We brought our friends from back home, the Callihans, and their British friend Sam to the monastery. It was Sam’s first Pascha and the Callihan’s first experience at a monastery. Under swinging chandeliers and immersed in the nun’s angelic chanting, ringing bells, and pounding talandrons, we received the light, and celebrated the Resurrection of Christ with joy, finishing the liturgy at around 5:30. Unfortunately, photos are not allowed in the church during services, so you’ll have to use your imagination.

We then went directly to the monastery’s dining hall where we broke the fast together with a delicious feast of all things fish, dairy (homemade from the monastery), and eggs.

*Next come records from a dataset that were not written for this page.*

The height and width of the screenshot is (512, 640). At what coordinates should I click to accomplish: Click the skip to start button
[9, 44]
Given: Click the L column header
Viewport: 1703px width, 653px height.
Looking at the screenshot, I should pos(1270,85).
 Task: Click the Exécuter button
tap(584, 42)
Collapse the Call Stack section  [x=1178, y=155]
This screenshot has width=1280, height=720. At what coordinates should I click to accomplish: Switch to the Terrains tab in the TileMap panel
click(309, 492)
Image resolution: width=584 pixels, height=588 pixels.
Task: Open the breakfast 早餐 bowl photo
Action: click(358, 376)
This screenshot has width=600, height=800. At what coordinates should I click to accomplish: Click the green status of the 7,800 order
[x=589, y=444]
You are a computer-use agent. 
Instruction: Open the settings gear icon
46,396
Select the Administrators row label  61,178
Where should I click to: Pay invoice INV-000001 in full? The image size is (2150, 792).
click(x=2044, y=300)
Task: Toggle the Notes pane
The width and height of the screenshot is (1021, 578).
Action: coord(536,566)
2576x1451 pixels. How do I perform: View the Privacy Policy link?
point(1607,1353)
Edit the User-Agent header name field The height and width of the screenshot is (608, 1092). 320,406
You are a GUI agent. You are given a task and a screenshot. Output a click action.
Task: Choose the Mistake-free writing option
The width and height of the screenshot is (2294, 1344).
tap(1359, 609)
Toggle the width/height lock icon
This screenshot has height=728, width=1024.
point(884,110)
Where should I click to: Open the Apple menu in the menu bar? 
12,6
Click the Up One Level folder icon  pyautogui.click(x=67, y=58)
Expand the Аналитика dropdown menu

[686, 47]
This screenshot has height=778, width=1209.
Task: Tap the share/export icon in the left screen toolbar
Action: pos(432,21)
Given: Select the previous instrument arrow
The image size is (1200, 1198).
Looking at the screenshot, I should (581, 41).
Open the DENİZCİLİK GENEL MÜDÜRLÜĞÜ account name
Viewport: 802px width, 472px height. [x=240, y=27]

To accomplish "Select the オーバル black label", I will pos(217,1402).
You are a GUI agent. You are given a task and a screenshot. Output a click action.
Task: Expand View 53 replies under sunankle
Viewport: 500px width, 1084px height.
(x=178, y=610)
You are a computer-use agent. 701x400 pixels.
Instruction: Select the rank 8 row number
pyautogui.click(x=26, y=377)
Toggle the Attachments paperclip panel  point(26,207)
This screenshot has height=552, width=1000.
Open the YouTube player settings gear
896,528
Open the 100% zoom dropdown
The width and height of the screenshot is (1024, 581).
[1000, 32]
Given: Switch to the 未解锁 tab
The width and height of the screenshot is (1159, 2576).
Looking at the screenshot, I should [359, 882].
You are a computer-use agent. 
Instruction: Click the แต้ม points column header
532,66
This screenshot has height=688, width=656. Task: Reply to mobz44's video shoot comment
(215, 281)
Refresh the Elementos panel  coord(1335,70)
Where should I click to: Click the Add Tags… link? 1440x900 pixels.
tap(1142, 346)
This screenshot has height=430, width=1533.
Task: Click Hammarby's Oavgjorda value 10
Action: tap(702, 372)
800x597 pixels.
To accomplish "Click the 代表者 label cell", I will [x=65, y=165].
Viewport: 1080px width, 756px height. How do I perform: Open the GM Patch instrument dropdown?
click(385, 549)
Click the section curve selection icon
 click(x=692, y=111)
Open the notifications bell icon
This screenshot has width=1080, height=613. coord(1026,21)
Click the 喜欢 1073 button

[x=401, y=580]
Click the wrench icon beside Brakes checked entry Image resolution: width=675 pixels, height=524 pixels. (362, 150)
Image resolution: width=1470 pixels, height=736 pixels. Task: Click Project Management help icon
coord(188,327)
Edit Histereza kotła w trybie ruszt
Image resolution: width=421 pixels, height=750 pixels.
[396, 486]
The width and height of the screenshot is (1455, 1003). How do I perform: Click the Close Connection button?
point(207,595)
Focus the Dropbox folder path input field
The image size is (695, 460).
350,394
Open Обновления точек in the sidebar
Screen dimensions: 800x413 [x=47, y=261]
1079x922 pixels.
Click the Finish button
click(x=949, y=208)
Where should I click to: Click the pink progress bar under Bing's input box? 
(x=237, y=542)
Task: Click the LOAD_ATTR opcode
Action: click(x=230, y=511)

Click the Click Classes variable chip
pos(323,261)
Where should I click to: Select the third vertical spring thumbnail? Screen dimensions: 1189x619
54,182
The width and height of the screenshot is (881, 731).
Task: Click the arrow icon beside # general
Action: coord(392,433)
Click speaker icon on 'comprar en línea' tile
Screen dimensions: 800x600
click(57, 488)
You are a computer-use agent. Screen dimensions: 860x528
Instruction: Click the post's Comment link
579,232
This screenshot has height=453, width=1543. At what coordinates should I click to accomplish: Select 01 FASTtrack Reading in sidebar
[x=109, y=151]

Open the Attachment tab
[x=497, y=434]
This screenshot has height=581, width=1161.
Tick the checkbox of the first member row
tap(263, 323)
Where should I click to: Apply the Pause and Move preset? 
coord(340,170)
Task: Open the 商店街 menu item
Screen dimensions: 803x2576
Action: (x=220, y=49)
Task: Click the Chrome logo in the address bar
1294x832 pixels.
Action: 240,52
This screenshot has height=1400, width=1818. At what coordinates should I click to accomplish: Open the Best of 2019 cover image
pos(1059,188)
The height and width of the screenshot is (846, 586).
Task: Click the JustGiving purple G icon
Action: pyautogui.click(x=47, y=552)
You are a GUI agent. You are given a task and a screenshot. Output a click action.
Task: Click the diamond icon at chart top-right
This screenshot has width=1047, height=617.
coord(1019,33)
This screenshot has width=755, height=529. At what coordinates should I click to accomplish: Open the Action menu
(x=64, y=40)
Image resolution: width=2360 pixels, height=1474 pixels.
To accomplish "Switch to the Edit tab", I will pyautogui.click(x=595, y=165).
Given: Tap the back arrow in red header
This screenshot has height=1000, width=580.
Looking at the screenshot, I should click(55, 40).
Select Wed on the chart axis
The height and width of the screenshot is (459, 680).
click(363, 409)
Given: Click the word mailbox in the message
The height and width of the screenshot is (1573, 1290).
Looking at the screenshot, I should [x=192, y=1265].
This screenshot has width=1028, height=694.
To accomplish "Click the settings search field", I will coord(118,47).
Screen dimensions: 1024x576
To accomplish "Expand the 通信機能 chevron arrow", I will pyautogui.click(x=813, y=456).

This is where we learned that σουπιά (soupia) means cuttlefish, and cuttlefish is in fact a type of fish. Our friend Ryan is highly allergic to fish and, after the long service, we sat down in front of plates of whole fish, which he of course can’t eat without dying. Next to the plate was a bowl of soup. I asked a nun what was in it, and she said soupia. I asked her if that was fish, “because my friend is very allergic to fish” and she said “No, it’s soupia”. So asked her if it was thalassina (seafood), and she said “yes”. Ryan wasn’t sold, so I asked another nun. And the conversation went the same. After taking a small spoonful of the soup, his throat started itching, and he set the bowl aside. So I gave him my kadaifi, a cheese and wheat dessert, to make up for it.

Meanwhile, all of the young ladies lined up to crack their red eggs with the gerondissa, including Euphrosini and our friend who was with us. The sun was rising as we drove home and we all collapsed in our beds at around 7:30.